A diretoria do Seese, acompanhada pelo movimento sindical de Aracaju, esteve nesta segunda-feira, dia 09, no Ministério Público de Contas de Sergipe (MPC-SE) para oficializar a preocupação com o avanço da contratação de Organizações Sociais (OS’s) na capital sergipana. A agenda contou com a participação da vereadora de Aracaju, Sônia Meire (PSOL), que tem se posicionado de forma crítica em relação ao modelo proposto pela gestão municipal.
De acordo com a vereadora Sônia Meire, o avanço da gestão municipal na tentativa de contratar OS’s não atende aos preceitos da administração pública e carece de justificativa plausível. Segundo ela, a prefeitura não apresentou qualquer estudo de impacto, seja orçamentário, seja de execução dos serviços, tampouco estudos de efetividade que comprovem, com dados concretos, que o serviço público atualmente prestado não estaria sendo bem executado.
“A gestão não apresentou números, indicadores ou estudos que demonstrem a ineficiência do serviço. Além disso, trata-se de uma empresa que apenas irá administrar, o que descaracteriza a ideia de prestação de serviço essencial”, pontuou a vereadora.
O Tribunal de Contas do Estado de Sergipe (TCE-SE), inicialmente, havia emitido uma medida cautelar suspendendo o edital de chamamento público para as OS’s. No entanto, ainda no mês de janeiro deste ano, a presidenta do TCE-SE, conselheira Angélica Guimarães, suspendeu essa medida cautelar. Para o Seese, trata-se de uma decisão monocrática, que precisa ser amplamente debatida no colegiado do Tribunal. A expectativa é que essa discussão entre na pauta do TCE ainda nesta semana, antes do período carnavalesco.
O sindicato também denunciou que, mesmo diante das controvérsias jurídicas, a gestão da OS já iniciou conversas diretas com trabalhadores das unidades hospitalares, o que tem gerado relatos de assédio e ameaças, inclusive com possibilidade de alteração das escalas de trabalho. Para o Seese, esse tipo de conduta caracteriza uma prática antissindical, uma vez que o diálogo deve ocorrer por meio das entidades representativas da categoria.

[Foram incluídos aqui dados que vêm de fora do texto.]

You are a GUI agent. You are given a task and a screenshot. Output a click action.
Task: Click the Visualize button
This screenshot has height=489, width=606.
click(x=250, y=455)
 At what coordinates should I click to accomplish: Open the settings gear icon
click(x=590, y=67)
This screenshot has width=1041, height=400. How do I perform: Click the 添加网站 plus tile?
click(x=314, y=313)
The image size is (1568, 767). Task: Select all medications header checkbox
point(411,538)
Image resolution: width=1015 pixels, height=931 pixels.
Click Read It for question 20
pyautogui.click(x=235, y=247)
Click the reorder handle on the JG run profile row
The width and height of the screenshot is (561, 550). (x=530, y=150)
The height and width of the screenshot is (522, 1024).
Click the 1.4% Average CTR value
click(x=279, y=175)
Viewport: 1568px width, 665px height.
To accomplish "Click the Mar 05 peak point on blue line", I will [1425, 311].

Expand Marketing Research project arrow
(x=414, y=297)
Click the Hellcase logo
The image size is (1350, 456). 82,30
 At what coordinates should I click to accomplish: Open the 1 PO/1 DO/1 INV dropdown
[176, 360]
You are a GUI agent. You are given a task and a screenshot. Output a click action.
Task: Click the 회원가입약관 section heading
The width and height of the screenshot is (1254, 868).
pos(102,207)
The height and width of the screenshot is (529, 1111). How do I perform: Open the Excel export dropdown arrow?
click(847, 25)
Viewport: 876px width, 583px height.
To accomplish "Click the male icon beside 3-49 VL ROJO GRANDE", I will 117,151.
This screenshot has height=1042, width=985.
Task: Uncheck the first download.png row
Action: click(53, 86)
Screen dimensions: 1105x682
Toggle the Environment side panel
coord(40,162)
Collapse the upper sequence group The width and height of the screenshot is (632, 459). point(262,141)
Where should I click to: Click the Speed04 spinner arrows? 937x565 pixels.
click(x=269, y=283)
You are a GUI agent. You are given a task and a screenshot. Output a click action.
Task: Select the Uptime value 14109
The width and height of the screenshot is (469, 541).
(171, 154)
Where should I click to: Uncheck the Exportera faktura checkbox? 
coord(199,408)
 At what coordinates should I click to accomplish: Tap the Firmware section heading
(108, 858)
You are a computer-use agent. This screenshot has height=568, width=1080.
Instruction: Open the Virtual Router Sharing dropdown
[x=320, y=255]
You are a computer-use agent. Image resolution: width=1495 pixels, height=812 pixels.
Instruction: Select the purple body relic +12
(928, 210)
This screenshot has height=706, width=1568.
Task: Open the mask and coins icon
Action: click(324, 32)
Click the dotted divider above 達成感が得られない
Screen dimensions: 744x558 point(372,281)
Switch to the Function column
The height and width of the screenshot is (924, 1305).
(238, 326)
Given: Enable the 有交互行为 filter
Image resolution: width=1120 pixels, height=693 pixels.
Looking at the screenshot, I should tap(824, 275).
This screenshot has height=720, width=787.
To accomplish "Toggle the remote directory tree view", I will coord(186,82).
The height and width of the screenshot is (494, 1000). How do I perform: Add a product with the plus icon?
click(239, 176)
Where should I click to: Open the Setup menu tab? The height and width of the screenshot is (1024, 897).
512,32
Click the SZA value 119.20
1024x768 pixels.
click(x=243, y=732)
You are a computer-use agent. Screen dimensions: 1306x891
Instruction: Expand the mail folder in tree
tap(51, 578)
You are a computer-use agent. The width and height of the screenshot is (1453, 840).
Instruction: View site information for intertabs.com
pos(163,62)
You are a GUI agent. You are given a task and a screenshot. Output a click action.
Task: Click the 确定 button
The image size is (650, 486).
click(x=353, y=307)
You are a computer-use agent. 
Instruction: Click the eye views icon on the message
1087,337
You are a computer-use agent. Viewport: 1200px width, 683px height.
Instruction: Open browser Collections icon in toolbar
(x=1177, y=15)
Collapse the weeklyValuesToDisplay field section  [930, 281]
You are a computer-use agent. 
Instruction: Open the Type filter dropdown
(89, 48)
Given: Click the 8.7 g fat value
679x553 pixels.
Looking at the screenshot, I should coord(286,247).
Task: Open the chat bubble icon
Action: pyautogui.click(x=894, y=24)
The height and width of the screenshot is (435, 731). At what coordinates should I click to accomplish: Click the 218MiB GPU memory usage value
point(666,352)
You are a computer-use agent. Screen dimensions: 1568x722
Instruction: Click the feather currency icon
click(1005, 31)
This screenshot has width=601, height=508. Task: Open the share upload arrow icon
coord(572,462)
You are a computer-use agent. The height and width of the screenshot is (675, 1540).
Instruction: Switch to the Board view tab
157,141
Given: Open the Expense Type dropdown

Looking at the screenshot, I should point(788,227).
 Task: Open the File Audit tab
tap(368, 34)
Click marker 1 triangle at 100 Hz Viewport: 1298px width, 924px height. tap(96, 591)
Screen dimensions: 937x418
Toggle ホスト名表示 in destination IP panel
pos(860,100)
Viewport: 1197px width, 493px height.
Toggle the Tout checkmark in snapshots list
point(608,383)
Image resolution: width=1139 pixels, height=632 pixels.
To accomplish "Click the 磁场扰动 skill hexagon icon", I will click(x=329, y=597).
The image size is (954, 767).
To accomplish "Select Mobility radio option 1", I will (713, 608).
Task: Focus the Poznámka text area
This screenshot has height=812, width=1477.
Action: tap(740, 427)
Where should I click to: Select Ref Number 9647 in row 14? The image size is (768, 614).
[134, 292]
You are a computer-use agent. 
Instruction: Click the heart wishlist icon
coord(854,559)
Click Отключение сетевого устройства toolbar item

Além disso, o sindicato alerta que as escalas de trabalho atualmente vigentes são fruto de anos de luta e conquistas da categoria, incluindo a redução da carga horária, e que qualquer tentativa de alteração representa grave prejuízo aos direitos dos trabalhadores, sobretudo em um cenário de processos seletivos precarizados.
Como encaminhamento da reunião, ficou definido que o Seese irá articular uma agenda com o gabinete do conselheiro relator do processo, José Carlos Felizola, para apresentar todas as preocupações do movimento sindical e reforçar a defesa do serviço público e dos direitos dos trabalhadores. A reunião já está agendada para quinta-feira, dia 12 de fevereiro.
O Seese reafirma sua posição contrária à privatização da saúde, defende o fortalecimento do serviço público e seguirá atuando de forma firme, junto às instituições de controle e à sociedade, para barrar retrocessos que ameacem o SUS e os direitos da categoria.